REQUIRED WORK.
Rewrite the lines below as a numbered list, leaving out any blank lines.

DATASET CONTENT.
· · · · ·
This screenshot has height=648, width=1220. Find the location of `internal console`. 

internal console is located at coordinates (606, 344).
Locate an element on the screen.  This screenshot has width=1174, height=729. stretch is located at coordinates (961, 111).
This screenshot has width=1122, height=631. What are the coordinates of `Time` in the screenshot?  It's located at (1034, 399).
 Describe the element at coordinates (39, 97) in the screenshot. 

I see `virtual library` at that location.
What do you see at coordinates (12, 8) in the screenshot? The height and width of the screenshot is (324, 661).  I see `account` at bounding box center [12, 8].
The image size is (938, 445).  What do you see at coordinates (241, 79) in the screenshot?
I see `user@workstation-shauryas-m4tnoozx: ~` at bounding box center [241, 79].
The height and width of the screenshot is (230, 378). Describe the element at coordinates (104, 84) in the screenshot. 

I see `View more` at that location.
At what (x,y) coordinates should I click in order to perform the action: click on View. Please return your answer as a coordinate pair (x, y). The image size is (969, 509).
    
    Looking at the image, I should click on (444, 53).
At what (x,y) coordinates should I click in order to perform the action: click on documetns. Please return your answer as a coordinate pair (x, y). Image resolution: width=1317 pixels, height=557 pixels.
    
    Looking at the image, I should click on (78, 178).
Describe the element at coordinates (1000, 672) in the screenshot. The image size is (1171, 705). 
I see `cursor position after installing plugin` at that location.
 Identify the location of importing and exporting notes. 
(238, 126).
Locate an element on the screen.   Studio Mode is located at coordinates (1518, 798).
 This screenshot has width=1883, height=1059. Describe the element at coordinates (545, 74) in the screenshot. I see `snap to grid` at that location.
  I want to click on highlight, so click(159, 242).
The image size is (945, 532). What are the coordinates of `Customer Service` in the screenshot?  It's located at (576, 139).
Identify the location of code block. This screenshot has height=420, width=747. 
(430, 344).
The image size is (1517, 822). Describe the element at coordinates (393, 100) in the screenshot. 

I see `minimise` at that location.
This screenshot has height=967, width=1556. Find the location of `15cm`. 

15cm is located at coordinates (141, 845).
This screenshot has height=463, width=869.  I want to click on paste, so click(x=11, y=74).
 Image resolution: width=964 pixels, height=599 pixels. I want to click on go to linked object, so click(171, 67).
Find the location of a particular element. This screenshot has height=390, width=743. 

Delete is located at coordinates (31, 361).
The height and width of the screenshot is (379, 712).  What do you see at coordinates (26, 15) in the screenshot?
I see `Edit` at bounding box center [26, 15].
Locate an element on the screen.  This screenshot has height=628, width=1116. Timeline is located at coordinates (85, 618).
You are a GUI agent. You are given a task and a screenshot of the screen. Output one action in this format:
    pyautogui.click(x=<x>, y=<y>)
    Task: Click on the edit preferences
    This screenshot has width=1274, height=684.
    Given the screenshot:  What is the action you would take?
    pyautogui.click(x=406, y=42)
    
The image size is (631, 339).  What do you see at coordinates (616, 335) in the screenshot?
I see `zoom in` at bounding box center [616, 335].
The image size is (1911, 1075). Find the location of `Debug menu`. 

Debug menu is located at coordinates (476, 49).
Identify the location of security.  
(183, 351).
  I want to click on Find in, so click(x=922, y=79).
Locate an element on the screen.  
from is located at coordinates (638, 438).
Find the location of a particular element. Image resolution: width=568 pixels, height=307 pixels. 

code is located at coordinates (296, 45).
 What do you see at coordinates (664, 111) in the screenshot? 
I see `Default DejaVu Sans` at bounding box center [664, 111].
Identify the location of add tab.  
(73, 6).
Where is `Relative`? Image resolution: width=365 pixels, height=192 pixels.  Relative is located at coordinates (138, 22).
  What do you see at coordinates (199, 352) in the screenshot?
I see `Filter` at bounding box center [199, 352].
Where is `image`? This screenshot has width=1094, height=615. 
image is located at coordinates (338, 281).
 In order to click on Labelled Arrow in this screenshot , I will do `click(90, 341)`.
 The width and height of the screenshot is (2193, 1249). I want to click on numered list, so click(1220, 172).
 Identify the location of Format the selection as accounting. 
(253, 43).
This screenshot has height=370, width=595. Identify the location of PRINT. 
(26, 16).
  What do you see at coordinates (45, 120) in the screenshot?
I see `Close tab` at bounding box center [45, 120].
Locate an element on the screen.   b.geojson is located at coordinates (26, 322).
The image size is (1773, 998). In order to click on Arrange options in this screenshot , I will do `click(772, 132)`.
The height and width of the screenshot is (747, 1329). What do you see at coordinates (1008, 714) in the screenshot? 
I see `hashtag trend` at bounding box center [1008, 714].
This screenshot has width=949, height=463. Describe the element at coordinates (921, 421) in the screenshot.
· · · · ·
RESULT OF THE TASK.
1. This screenshot has height=648, width=1220. Find the location of `internal console`. 
2. internal console is located at coordinates (606, 344).
3. Locate an element on the screen.  This screenshot has width=1174, height=729. stretch is located at coordinates (961, 111).
4. This screenshot has width=1122, height=631. What are the coordinates of `Time` in the screenshot?  It's located at (1034, 399).
5.  Describe the element at coordinates (39, 97) in the screenshot. 
6. I see `virtual library` at that location.
7. What do you see at coordinates (12, 8) in the screenshot? The height and width of the screenshot is (324, 661).  I see `account` at bounding box center [12, 8].
8. The image size is (938, 445).  What do you see at coordinates (241, 79) in the screenshot?
9. I see `user@workstation-shauryas-m4tnoozx: ~` at bounding box center [241, 79].
10. The height and width of the screenshot is (230, 378). Describe the element at coordinates (104, 84) in the screenshot. 
11. I see `View more` at that location.
12. At what (x,y) coordinates should I click in order to perform the action: click on View. Please return your answer as a coordinate pair (x, y). The image size is (969, 509).
13.     Looking at the image, I should click on (444, 53).
14. At what (x,y) coordinates should I click in order to perform the action: click on documetns. Please return your answer as a coordinate pair (x, y). Image resolution: width=1317 pixels, height=557 pixels.
15.     Looking at the image, I should click on (78, 178).
16. Describe the element at coordinates (1000, 672) in the screenshot. The image size is (1171, 705). 
17. I see `cursor position after installing plugin` at that location.
18.  Identify the location of importing and exporting notes. 
19. (238, 126).
20. Locate an element on the screen.   Studio Mode is located at coordinates (1518, 798).
21.  This screenshot has width=1883, height=1059. Describe the element at coordinates (545, 74) in the screenshot. I see `snap to grid` at that location.
22.   I want to click on highlight, so click(159, 242).
23. The image size is (945, 532). What are the coordinates of `Customer Service` in the screenshot?  It's located at (576, 139).
24. Identify the location of code block. This screenshot has height=420, width=747. 
25. (430, 344).
26. The image size is (1517, 822). Describe the element at coordinates (393, 100) in the screenshot. 
27. I see `minimise` at that location.
28. This screenshot has height=967, width=1556. Find the location of `15cm`. 
29. 15cm is located at coordinates (141, 845).
30. This screenshot has height=463, width=869.  I want to click on paste, so click(x=11, y=74).
31.  Image resolution: width=964 pixels, height=599 pixels. I want to click on go to linked object, so click(171, 67).
32. Find the location of a particular element. This screenshot has height=390, width=743. 
33. Delete is located at coordinates (31, 361).
34. The height and width of the screenshot is (379, 712).  What do you see at coordinates (26, 15) in the screenshot?
35. I see `Edit` at bounding box center [26, 15].
36. Locate an element on the screen.  This screenshot has height=628, width=1116. Timeline is located at coordinates (85, 618).
37. You are a GUI agent. You are given a task and a screenshot of the screen. Output one action in this format:
38.     pyautogui.click(x=<x>, y=<y>)
39.     Task: Click on the edit preferences
40.     This screenshot has width=1274, height=684.
41.     Given the screenshot:  What is the action you would take?
42.     pyautogui.click(x=406, y=42)
43. The image size is (631, 339).  What do you see at coordinates (616, 335) in the screenshot?
44. I see `zoom in` at bounding box center [616, 335].
45. The image size is (1911, 1075). Find the location of `Debug menu`. 
46. Debug menu is located at coordinates (476, 49).
47. Identify the location of security.  
48. (183, 351).
49.   I want to click on Find in, so click(x=922, y=79).
50. Locate an element on the screen.  
51. from is located at coordinates (638, 438).
52. Find the location of a particular element. Image resolution: width=568 pixels, height=307 pixels. 
53. code is located at coordinates (296, 45).
54.  What do you see at coordinates (664, 111) in the screenshot? 
55. I see `Default DejaVu Sans` at bounding box center [664, 111].
56. Identify the location of add tab.  
57. (73, 6).
58. Where is `Relative`? Image resolution: width=365 pixels, height=192 pixels.  Relative is located at coordinates (138, 22).
59.   What do you see at coordinates (199, 352) in the screenshot?
60. I see `Filter` at bounding box center [199, 352].
61. Where is `image`? This screenshot has width=1094, height=615. 
62. image is located at coordinates (338, 281).
63.  In order to click on Labelled Arrow in this screenshot , I will do `click(90, 341)`.
64.  The width and height of the screenshot is (2193, 1249). I want to click on numered list, so click(1220, 172).
65.  Identify the location of Format the selection as accounting. 
66. (253, 43).
67. This screenshot has height=370, width=595. Identify the location of PRINT. 
68. (26, 16).
69.   What do you see at coordinates (45, 120) in the screenshot?
70. I see `Close tab` at bounding box center [45, 120].
71. Locate an element on the screen.   b.geojson is located at coordinates (26, 322).
72. The image size is (1773, 998). In order to click on Arrange options in this screenshot , I will do `click(772, 132)`.
73. The height and width of the screenshot is (747, 1329). What do you see at coordinates (1008, 714) in the screenshot? 
74. I see `hashtag trend` at bounding box center [1008, 714].
75. This screenshot has width=949, height=463. Describe the element at coordinates (921, 421) in the screenshot.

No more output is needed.